Crescent Theatre, Birmingham, Sunday 23rd September, 2018

 

Richard Bean’s hit comedy is served up with gusto by director Mark Payne and his energetic ensemble.  Set in Brighton in 1963, this is a world of gangsters, scrap metal merchants and lawyers, where the height of sophistication is ‘a pub that does food’.

Leading the cast as the hapless Francis Henshall is Damien Dickens, who puts his own stamp on the role, making it less James Corden and more Adrian Chiles.  Dickens has the unenviable task of beating himself up, which he manages with aplomb, and I warm to him as the performance progresses.  He could do with some padding to make more sense of the references to the character’s bulk.

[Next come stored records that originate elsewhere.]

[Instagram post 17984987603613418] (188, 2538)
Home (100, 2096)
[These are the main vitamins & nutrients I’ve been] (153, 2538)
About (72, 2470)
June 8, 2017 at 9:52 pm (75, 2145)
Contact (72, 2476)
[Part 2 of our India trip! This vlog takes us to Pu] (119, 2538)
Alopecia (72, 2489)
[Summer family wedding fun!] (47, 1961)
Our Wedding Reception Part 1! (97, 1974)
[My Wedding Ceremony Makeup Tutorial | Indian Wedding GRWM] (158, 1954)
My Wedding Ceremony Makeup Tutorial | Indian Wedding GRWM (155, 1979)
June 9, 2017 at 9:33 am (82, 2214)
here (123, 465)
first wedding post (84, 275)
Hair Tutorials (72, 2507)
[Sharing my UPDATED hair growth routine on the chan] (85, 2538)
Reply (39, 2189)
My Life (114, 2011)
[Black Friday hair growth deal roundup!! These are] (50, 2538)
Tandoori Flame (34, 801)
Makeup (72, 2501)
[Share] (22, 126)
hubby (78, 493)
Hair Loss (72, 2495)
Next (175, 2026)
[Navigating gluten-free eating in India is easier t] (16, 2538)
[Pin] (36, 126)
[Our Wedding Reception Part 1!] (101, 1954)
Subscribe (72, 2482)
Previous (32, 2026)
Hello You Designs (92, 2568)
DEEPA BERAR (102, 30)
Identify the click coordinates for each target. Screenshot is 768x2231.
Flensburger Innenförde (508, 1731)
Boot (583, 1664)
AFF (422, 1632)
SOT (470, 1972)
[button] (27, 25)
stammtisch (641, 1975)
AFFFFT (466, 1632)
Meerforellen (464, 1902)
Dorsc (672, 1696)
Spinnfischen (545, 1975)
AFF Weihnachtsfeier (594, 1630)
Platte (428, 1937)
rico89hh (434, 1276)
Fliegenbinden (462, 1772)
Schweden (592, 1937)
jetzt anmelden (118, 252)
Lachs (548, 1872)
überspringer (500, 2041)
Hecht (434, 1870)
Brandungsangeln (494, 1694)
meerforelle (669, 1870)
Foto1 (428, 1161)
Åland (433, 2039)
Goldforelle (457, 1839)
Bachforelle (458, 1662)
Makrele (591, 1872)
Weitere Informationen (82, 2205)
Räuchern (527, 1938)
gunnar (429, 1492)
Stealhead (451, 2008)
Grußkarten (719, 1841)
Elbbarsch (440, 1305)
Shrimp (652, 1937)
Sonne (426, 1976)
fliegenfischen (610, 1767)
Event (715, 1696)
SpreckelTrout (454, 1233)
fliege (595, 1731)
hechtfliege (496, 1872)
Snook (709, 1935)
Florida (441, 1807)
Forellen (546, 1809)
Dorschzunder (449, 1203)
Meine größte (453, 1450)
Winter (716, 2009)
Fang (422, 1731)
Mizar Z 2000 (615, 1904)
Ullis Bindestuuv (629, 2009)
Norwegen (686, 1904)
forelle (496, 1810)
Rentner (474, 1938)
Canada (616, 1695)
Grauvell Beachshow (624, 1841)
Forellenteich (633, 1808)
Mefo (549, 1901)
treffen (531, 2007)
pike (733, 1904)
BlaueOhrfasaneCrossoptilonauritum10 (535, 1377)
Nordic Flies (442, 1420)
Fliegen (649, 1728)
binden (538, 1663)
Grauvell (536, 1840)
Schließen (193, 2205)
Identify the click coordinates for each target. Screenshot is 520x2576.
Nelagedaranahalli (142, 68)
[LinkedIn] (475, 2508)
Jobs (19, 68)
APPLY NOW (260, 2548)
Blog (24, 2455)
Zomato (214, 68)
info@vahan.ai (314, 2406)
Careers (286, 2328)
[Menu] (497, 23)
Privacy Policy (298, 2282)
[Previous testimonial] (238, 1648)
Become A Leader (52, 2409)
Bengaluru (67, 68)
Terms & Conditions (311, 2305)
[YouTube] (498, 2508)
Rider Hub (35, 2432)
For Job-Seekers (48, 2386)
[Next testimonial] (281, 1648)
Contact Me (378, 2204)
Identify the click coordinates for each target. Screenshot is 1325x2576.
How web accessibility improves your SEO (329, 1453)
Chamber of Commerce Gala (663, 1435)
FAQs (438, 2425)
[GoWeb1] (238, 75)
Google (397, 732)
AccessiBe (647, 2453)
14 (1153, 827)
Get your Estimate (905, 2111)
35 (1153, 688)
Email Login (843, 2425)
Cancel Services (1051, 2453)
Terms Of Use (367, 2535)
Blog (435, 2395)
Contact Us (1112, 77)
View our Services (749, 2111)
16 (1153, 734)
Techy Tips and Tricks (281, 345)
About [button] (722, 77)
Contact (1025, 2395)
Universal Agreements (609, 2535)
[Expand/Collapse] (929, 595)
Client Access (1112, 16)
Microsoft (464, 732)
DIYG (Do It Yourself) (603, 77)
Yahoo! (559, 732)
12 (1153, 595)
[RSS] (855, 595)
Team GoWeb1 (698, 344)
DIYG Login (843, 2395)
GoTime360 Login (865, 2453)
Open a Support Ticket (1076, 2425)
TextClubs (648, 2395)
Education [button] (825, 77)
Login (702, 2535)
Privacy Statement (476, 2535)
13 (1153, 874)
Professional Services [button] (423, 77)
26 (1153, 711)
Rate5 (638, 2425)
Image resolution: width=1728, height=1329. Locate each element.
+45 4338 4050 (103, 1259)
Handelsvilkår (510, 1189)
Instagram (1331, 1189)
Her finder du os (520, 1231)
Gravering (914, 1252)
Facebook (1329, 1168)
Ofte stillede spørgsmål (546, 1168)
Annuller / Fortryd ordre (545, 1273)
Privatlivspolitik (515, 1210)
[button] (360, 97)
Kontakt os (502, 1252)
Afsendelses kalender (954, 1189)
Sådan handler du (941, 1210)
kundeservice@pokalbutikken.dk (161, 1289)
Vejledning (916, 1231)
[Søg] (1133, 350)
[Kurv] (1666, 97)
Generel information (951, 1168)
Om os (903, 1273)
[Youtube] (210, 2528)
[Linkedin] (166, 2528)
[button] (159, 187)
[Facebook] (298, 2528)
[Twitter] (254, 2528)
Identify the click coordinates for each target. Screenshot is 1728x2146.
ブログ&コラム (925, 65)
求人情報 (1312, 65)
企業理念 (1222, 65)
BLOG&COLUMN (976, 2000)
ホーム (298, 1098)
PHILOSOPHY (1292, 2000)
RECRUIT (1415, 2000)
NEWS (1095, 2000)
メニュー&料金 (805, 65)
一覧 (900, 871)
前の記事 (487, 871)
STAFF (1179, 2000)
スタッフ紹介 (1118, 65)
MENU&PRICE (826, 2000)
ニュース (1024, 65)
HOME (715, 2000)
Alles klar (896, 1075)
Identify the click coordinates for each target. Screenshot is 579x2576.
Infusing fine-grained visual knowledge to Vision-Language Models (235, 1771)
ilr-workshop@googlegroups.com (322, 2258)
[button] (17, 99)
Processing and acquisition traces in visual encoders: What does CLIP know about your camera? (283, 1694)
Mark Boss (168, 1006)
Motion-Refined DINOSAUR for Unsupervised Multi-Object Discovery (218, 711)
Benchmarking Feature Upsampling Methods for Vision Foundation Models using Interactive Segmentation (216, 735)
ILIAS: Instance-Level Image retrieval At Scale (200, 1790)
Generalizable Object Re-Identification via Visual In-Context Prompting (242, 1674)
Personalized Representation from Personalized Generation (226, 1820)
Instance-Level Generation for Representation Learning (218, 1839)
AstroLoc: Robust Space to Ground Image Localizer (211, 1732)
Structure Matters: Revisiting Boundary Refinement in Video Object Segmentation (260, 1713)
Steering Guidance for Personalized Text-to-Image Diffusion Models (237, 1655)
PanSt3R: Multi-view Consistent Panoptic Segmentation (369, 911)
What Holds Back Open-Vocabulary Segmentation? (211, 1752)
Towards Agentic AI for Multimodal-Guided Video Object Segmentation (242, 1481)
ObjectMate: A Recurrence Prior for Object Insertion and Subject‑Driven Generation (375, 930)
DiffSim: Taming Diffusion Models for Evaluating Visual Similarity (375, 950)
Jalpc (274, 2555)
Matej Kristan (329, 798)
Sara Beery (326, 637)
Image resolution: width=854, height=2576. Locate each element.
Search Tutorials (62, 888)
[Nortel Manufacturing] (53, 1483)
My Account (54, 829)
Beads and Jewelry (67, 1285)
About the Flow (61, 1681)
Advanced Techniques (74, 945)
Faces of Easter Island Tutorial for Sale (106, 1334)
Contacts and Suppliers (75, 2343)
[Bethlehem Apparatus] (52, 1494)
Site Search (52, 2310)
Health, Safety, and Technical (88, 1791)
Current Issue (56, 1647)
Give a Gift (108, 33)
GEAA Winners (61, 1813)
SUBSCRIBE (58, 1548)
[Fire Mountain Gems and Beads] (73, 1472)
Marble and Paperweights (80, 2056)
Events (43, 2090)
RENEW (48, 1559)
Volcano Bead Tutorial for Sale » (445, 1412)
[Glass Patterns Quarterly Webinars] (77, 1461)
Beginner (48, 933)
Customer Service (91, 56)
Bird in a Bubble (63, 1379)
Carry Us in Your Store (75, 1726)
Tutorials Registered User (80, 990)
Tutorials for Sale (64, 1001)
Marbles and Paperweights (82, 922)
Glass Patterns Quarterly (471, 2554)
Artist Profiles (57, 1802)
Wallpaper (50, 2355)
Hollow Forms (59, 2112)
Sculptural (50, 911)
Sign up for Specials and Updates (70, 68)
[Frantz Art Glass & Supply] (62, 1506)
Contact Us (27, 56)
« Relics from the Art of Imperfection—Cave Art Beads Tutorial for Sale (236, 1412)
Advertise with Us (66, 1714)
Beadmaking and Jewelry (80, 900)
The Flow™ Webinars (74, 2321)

Naomi Jacobs is absolutely perfect as Rachel Crabbe in disguise as her late twin brother Roscoe, and she is matched in brilliance by Shaun Hartman as her love interest, Stanley Stubbins.  This pair are Henshall’s two guvnors and it is from the contrivances of the plot that keep the bosses separate that most of the farce arises.

Graeme Braidwood convinces as patriarch Charlie ‘the Duck’; Hannah Bollard is pitch perfect as Henshall’s love interest Dolly in an arch and assured performance, while Jason Timmington’s declamatory actor Alan Dingle is also enormous value.  Lara Sprosen’s Pauline is winningly dim.  There is strong support from John O’Neill as Lloyd Boateng, Jordan Bird as Gareth, and Brian Wilson as Harry, but the show is almost stolen from the leads by a brutally slapstick performance from Jacob Williams as doddering octogenarian Alfie who bears the brunt of the comic violence.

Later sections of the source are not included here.